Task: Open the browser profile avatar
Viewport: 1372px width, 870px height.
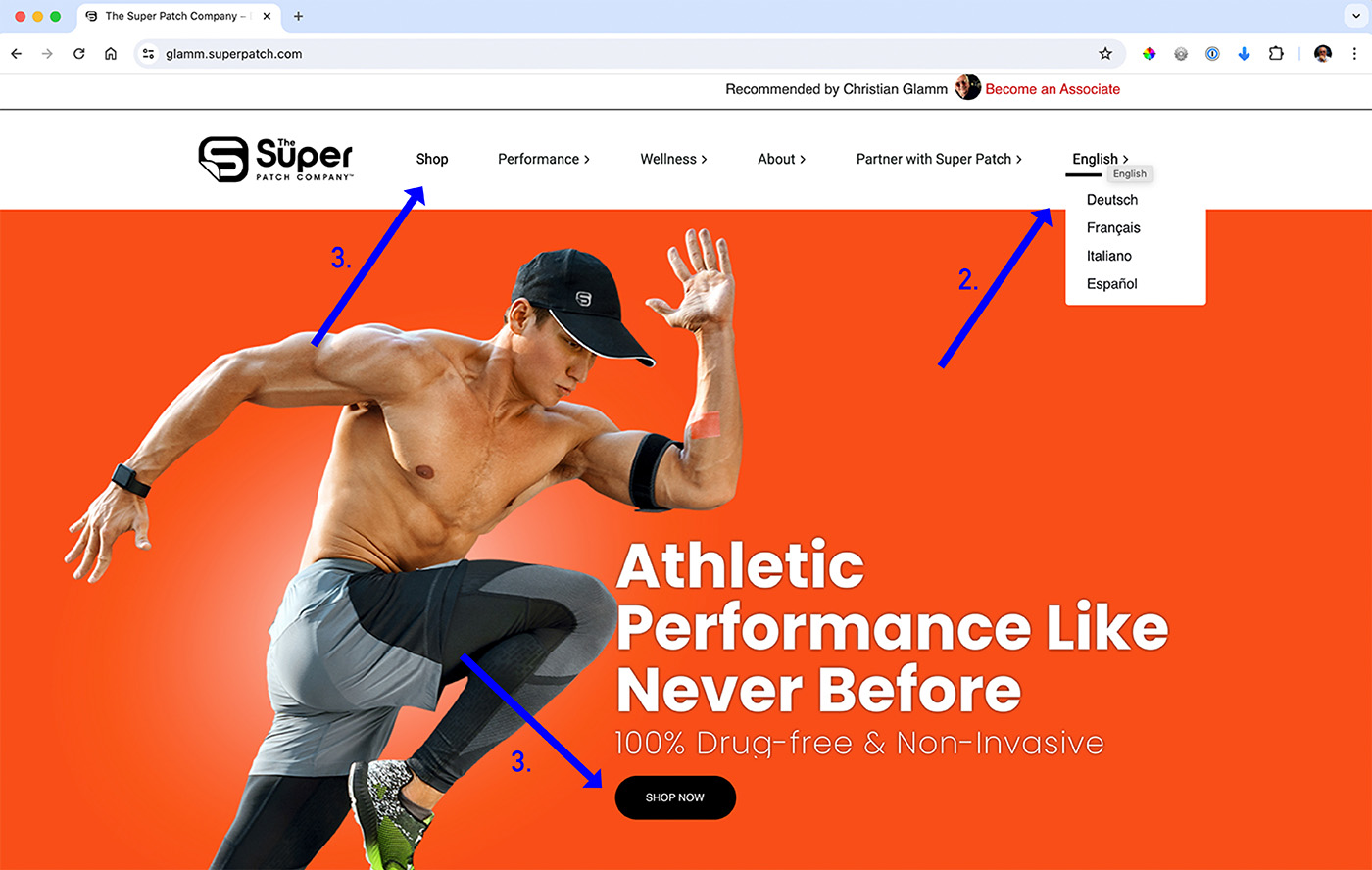Action: pyautogui.click(x=1323, y=54)
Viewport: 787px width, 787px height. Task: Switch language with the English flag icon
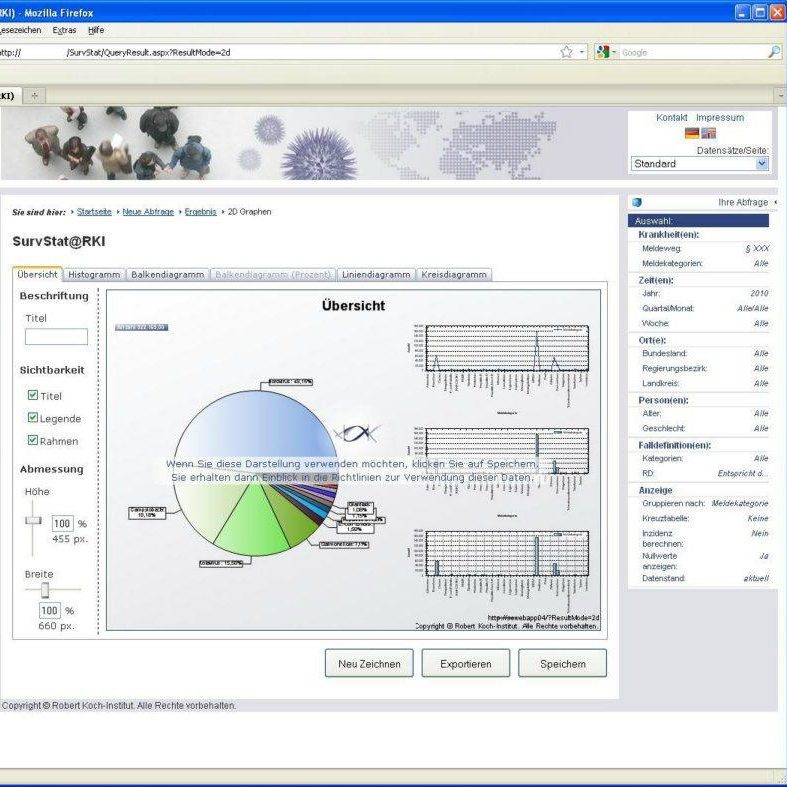click(708, 133)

— How to complete this task —
If a record holds a picture, leave that picture out; retype everything else exactly.

— Problem solution —
Task: Open the browser profile avatar
Viewport: 1372px width, 870px height.
Action: pyautogui.click(x=1323, y=54)
Viewport: 787px width, 787px height. Task: Switch language with the English flag icon
click(708, 133)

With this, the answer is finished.